Essa é a maior dúvida e a maior preocupação do paciente ao receber o diagnóstico: o que pode e o que não pode comer. A resposta não é tão simples assim e a pessoa mais indicada para dá-la é o próprio paciente. Isso porque cada um de nós tem metabolismos diferentes. Por exemplo, você e eu podemos comer duas bananas clones, com o mesmo índice glicêmico. Mas, se medirmos a taxa de açúcar no sangue, o resultado não será igual. Por isso, o primeiro conselho que dou para quem tem diabetes é: procure se conhecer, saber como o seu organismo funciona e de que forma os alimentos impactam na glicemia.
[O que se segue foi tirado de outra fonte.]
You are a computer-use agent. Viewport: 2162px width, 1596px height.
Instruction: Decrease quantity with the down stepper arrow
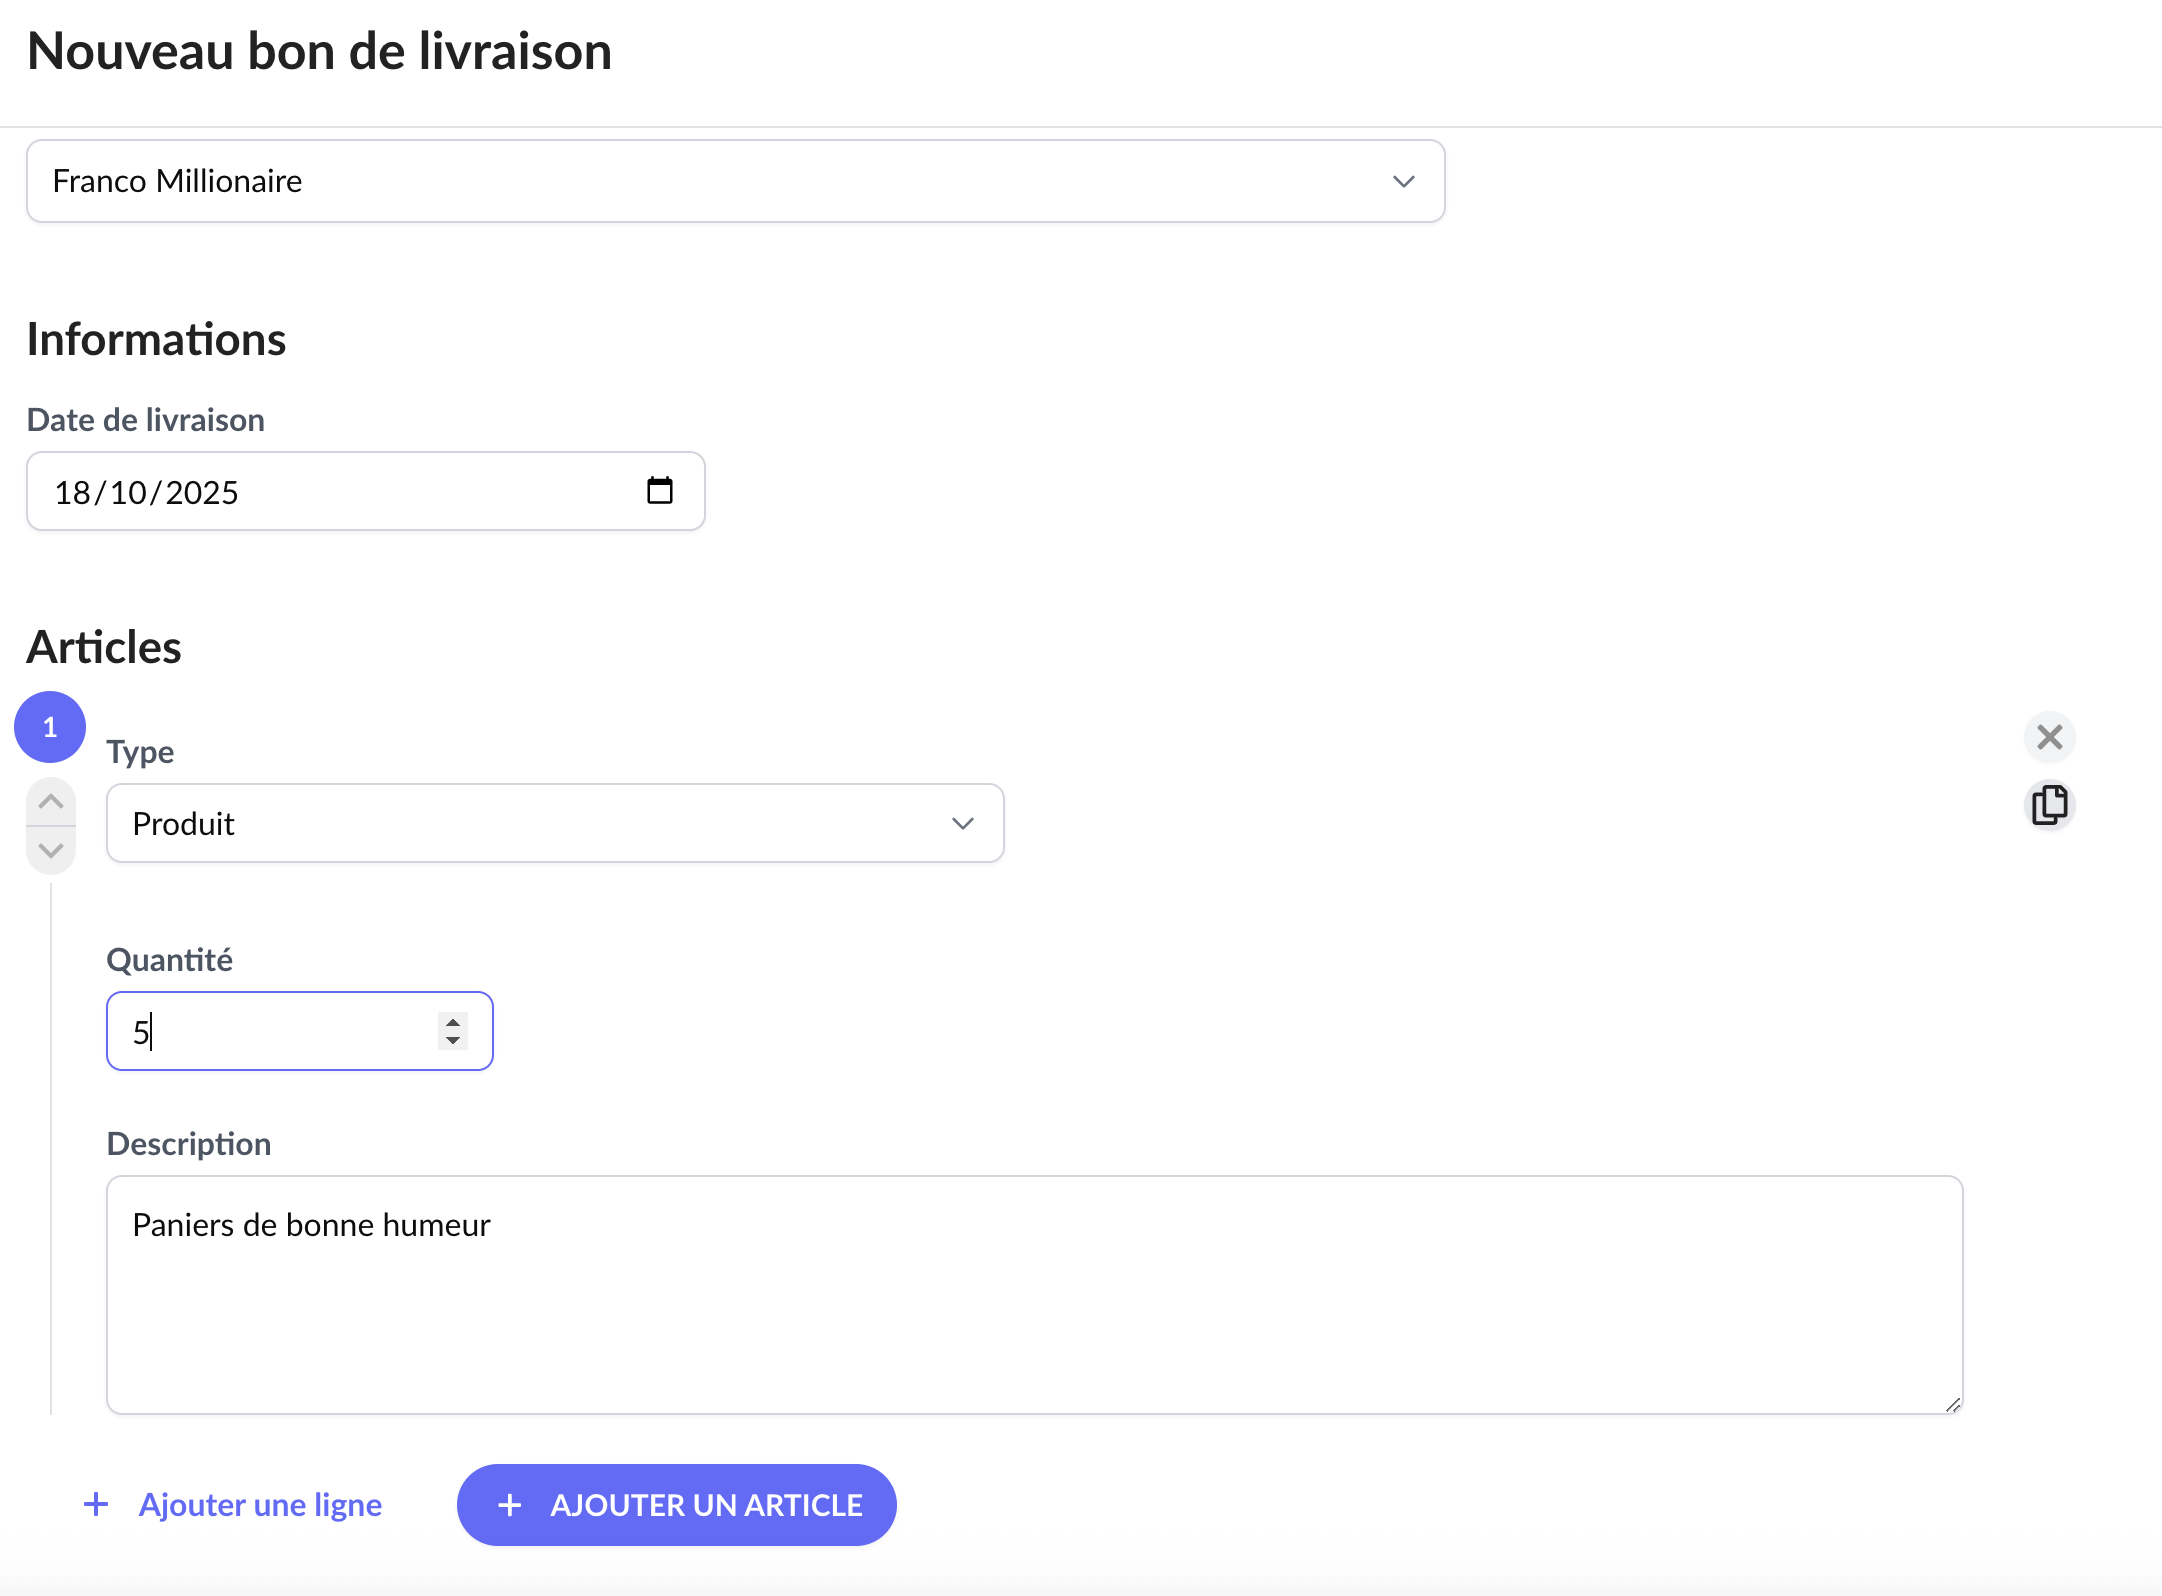coord(453,1040)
Com informação, fica mais fácil se cuidar.

E como controlar bem o diabetes?
Embora seja individualizado, o tratamento do diabetes está baseado em cinco pilares: alimentação balanceada, prática de atividade física, medicação prescrita pelo médico, educação em diabetes e o automonitoramento da glicose, ou seja, o teste de ponta de dedo – afinal só se controla aquilo que se mede.

Dica: Para saber se determinado alimento pode ser ingerido faça o teste de glicemia capilar (a ponta de dedo) antes de consumi-lo e 2 horas depois.

Tratamento
Alguns diabéticos apresentam lesões na pele, principalmente no abdome onde a insulina é aplicada, parecidas com caroços. O que podem ser?
Esses caroços são resultado da aplicação de insulina sempre no mesmo local, causando fibrose na região. Eles também são chamados de lipodistrofia e dificultam a absorção da insulina, obrigando, muitas vezes, o portador de diabetes a aumentar a dose do hormônio a ser aplicada. 

Tem tratamento?
Quando as lesões acontecem, o jeito é evitar injetar insulina naquela parte do corpo até que a lipodistrofia desapareça. Quanto maior o tempo da lesão, mais tempo para a sua regressão.

Dica: para evitar os indesejados carocinhos, faça o rodízio da região do corpo na hora de administrar insulina a fim de deixar a pele se recuperar.